A list of activities or positions that may either CAUSE a trigger point to manifest or PROLONG a pain condition respectively.

  1. Overload from overuse of forearm crutches.
  2. The stress of a cane that is too long (used because of injury to the back or the leg).
  3. Short upper arms.
  4. Strain of the muscle in sports.
  5. Overenthusiastic conditioning exercises (golf practice or pushups).
  6. Excessive city driving in a car with manual transmission requiring extensive and repetitive gear shifting.
  7. Repetitively pressing tightly bound books on a photocopy machine.
  8. Sitting for long periods of time with the elbow held forward in front of the chest or abdomen and lacking elbow support (driving, needlepoint or other handwork, etc.)
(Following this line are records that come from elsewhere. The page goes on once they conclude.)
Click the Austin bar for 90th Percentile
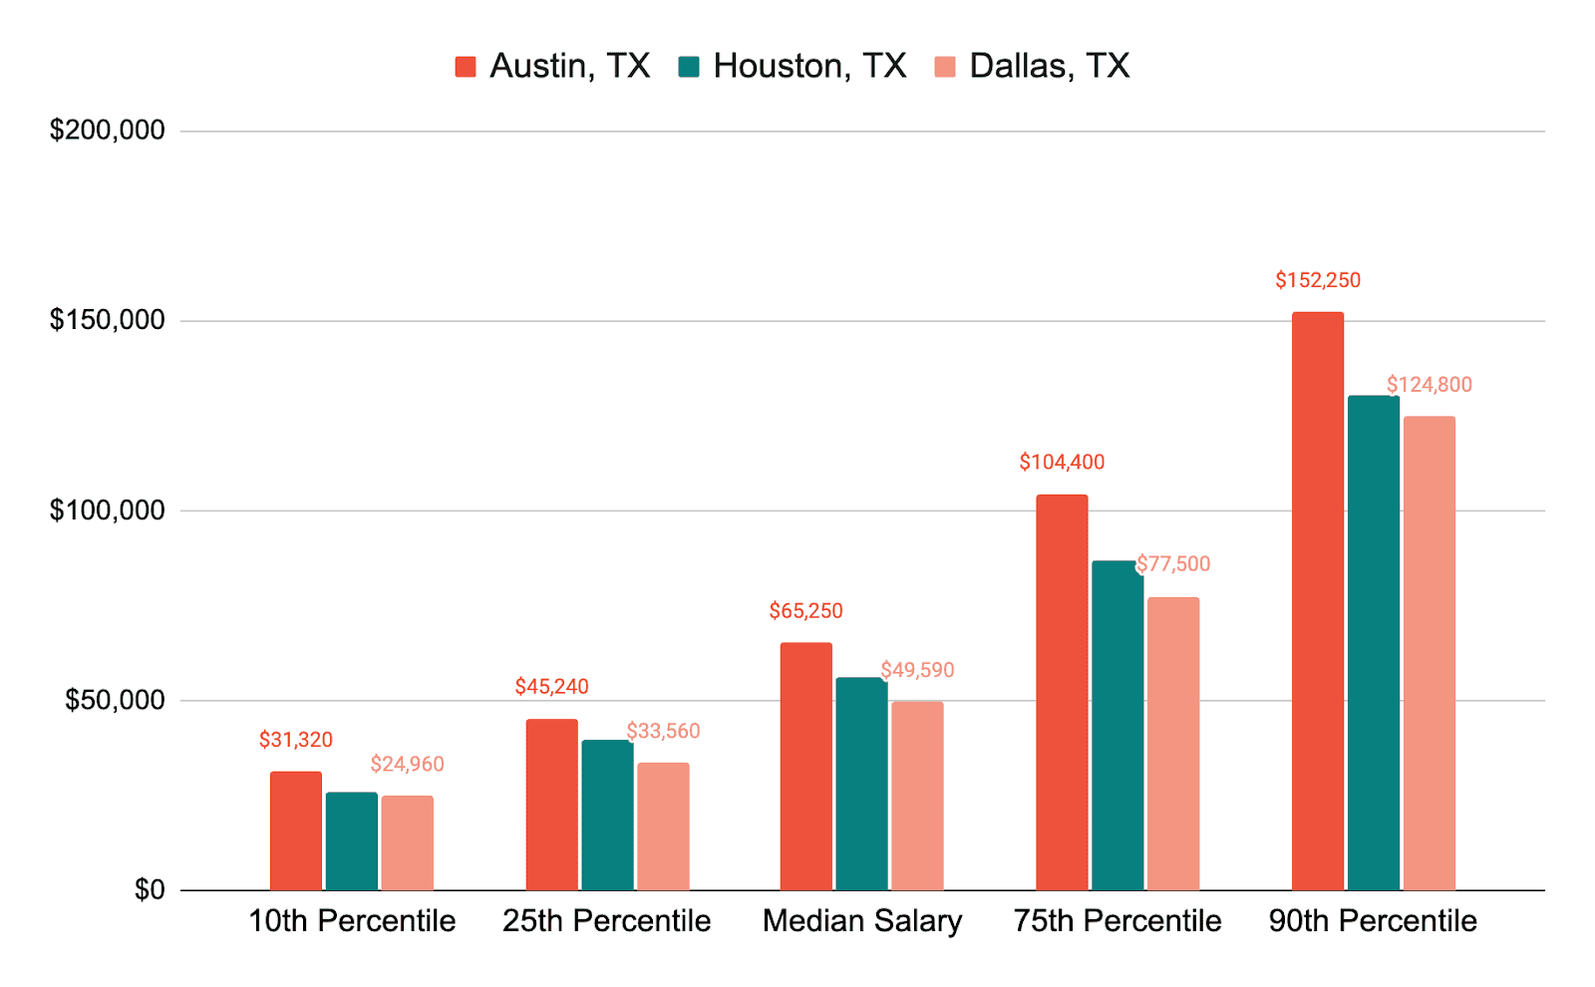(x=1317, y=601)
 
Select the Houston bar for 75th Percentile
(x=1117, y=726)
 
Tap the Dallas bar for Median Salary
(x=917, y=797)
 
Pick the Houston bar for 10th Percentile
(x=352, y=841)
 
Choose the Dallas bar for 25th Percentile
(x=663, y=826)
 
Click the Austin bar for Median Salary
(x=806, y=767)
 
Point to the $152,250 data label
(x=1317, y=280)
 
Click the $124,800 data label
(x=1430, y=385)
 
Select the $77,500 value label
(x=1172, y=564)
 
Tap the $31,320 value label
(x=295, y=740)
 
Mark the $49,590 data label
(x=917, y=670)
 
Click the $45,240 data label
(x=552, y=687)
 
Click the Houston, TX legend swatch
(x=689, y=66)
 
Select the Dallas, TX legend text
(x=1050, y=66)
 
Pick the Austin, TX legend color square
(x=466, y=66)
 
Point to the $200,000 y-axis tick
(x=107, y=131)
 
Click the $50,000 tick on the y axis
(x=115, y=700)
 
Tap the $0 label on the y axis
(x=150, y=890)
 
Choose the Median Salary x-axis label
(x=861, y=921)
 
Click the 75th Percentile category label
(x=1117, y=921)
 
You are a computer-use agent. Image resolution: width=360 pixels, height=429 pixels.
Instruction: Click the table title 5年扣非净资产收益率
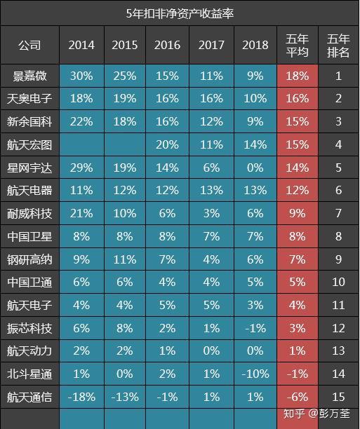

A corrective action is usually a modification of daily routine which will reduce stress on the affected muscle(s) in a person with myofascial trigger points.

  1. Keep the arm vertical with the elbow behind the plane of the chest and not projected forward while reading, typing, writing, etc.
  2. Support the elbow with an armrest of suitable height whenever possible.
  3. Use of forearm crutches should be increased gradually so as not to overload the arm muscles.
  4. In tennis, change to a lighter weight racquet or to one not so heavy in the hand.  It might be helpful to shorten the grip, reducing the leverage on the triceps.
  5. Avoid chinning on a bar and pushups, which easily overload the arm muscles.  Resume progressively after recovery.
  6. Correct for short upper arms by raising the height of the armrests and by utilizing a writing board with padding underneath.

References : 
Simons DG, Travell JG, Simons LS, Myofascial Pain and Dysfunction: The Trigger Point Manual, vol 1, 2nd Ed. Baltimore: Williams and Wilkins, 1999.

Travell JG, Simons DG, Myofascial Pain and Dysfunction, vol 2. Baltimore: Williams & Wilkins, 1992.

This information is not intended to diagnose, treat, or cure any disease.  A proper diagnosis should be sought from a licensed health care provider.